We use Google Analytics to analyse the use of our website.
Our analytics service provider generates statistical and other information about website use by means of cookies.
The analytics cookies used by our website have the following names: _ga, _gat, __utma, __utmt, __utmb, __utmc, __utmz and __utmv.
The information generated relating to our site is used to create reports about the use of our site.
Most browsers allow you to refuse to accept cookies; for example:
(a) in Internet Explorer (version 11) you can block cookies using the cookie handling override settings available by clicking “Tools”, “Internet Options”, “Privacy” and then “Advanced”;
(b) in Firefox (version 39) you can block all cookies by clicking “Tools”, “Options”, “Privacy”, selecting “Use custom settings for history” from the drop-down menu, and unticking “Accept cookies from sites”; and
(c) in Chrome (version 44), you can block all cookies by accessing the “Customise and control” menu, and clicking “Settings”, “Show advanced settings” and “Content settings”, and then selecting “Block sites from setting any data” under the “Cookies” heading.

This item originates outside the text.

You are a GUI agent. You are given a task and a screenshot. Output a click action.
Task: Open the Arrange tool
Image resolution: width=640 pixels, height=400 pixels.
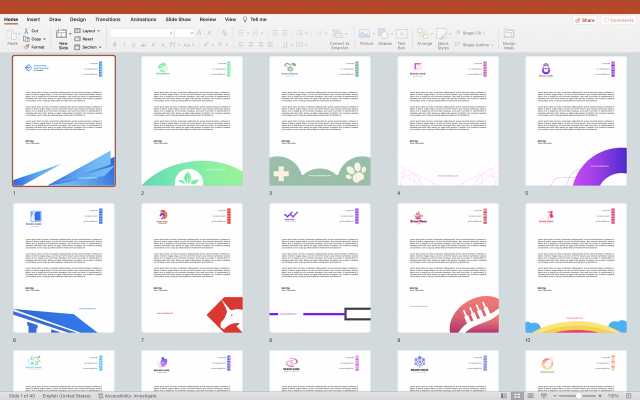pos(424,34)
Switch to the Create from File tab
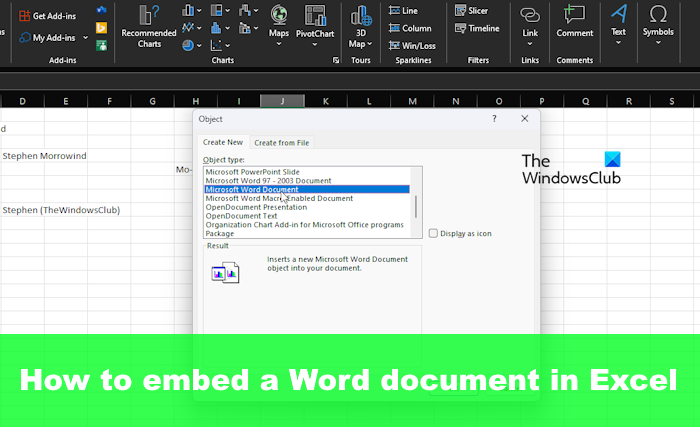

Blocking all cookies will have a negative impact upon the usability of many websites.
If you block cookies, you will not be able to use all the features on our site.
You can delete cookies already stored on your computer; for example:
(a) in Internet Explorer (version 11), you must manually delete cookie files (you can find instructions for doing so at http://windows.microsoft.com/en-gb/internet-explorer/delete-manage-cookies#ie=ie-11);
(b) in Firefox (version 39), you can delete cookies by clicking “Tools”, “Options” and “Privacy”, then selecting “Use custom settings for history” from the drop-down menu, clicking “Show Cookies”, and then clicking “Remove All Cookies”; and
(c) in Chrome (version 44), you can delete all cookies by accessing the “Customise and control” menu, and clicking “Settings”, “Show advanced settings” and “Clear browsing data”, and then selecting “Cookies and other site and plug-in data” before clicking “Clear browsing data”.

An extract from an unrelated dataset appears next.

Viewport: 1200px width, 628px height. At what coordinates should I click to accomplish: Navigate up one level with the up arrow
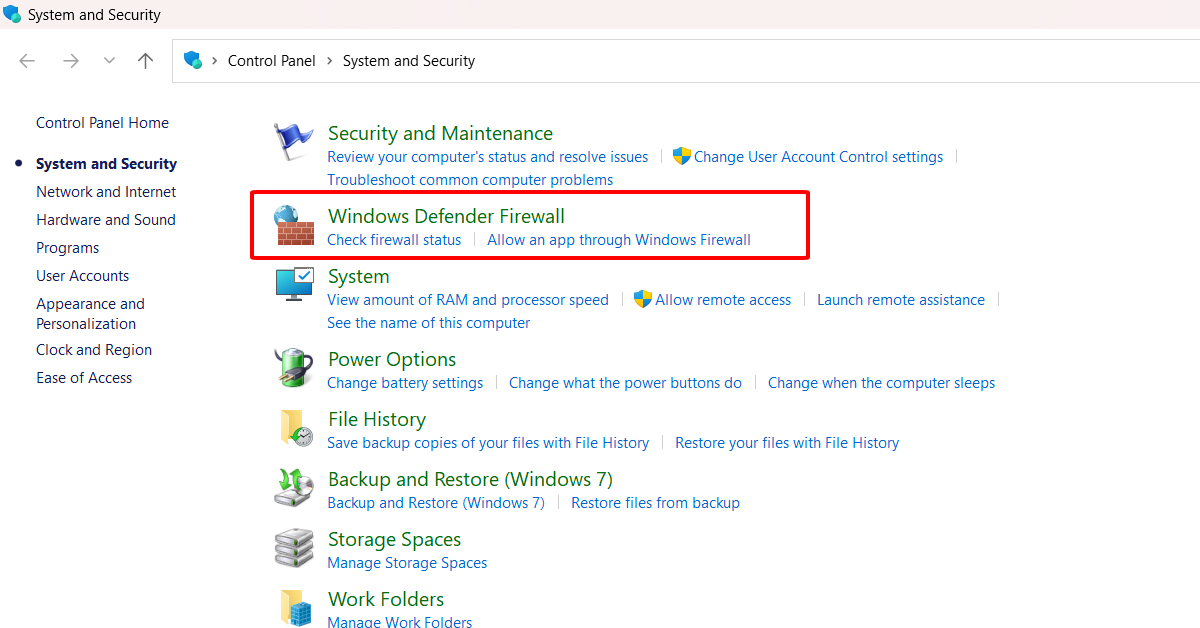pos(145,60)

Deleting cookies will have a negative impact on the usability of many websites.
- ACCESS TO INFORMATION
- Under data protection law you can exercise your right of access by making a written request to receive copies of some of the information we hold on you. You must send us proof of your identity, or proof of authority if making the request on behalf of someone else, before we can supply the information to you. Requests should be sent to us using the contact details in section 9 below.
- From 25 May 2018 you will:
- no longer have to pay a £10 fee unless you are requesting copies of documents you already possess, in which case we may charge our reasonable administrative costs. We will also be allowed to charge you for our reasonable administrative costs in collating and providing you with details of the requested information which we hold about you if your request is clearly unfounded or excessive. In very limited circumstances, we are also entitled to refuse to comply with your request if it is particularly onerous; and
- in certain circumstances, be entitled to receive the information in a structured, commonly used and machine readable form.
- Data security
- We will always store your digital information on secure servers. Unfortunately, however, the transmission of information via the internet is not completely secure. Although we will do our best to protect your information, we cannot guarantee the security of your information transmitted to our site or otherwise to our servers (such as by email). Any such transmission is at your own risk. Once we have received your information, we will use strict procedures and security features to try to prevent unauthorised access.